Brief: At the line with "The image size is (1568, 781).", start repeating the data, and continue line by line through the final line, exactly.

Stored items from a collection
********************

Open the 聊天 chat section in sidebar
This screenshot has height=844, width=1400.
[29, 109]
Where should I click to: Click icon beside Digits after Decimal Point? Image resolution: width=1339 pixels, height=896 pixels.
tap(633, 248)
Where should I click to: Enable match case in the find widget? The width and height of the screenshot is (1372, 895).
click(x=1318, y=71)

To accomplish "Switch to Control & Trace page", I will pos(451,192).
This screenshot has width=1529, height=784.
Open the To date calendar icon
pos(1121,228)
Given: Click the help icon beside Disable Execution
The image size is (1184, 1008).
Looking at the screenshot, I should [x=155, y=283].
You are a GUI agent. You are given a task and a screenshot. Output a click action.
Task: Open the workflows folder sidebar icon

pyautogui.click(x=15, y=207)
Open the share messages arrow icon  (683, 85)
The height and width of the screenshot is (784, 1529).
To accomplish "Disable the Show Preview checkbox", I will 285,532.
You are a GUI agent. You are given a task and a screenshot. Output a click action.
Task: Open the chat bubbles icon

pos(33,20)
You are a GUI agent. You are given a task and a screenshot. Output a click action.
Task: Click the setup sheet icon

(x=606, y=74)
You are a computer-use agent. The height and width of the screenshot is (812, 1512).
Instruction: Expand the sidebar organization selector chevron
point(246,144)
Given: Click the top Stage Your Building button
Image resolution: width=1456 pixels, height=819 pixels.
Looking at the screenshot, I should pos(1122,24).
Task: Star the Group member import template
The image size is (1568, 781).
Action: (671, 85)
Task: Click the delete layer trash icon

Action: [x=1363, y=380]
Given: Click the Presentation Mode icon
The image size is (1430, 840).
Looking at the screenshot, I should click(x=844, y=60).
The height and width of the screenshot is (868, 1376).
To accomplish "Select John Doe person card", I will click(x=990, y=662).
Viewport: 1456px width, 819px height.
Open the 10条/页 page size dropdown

********************

Solution below:
The image size is (1568, 781).
Action: (671, 85)
Task: Click the delete layer trash icon

Action: [x=1363, y=380]
Given: Click the Presentation Mode icon
The image size is (1430, 840).
Looking at the screenshot, I should click(x=844, y=60).
The height and width of the screenshot is (868, 1376).
To accomplish "Select John Doe person card", I will click(x=990, y=662).
Viewport: 1456px width, 819px height.
Open the 10条/页 page size dropdown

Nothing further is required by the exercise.